Data items
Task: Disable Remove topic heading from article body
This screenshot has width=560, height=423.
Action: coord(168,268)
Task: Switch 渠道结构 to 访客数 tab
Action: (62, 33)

■ **Task to complete**:
Your answer must contain every line of the records, exactly.

■ **Your response**:
Task: Disable Remove topic heading from article body
This screenshot has width=560, height=423.
Action: coord(168,268)
Task: Switch 渠道结构 to 访客数 tab
Action: (62, 33)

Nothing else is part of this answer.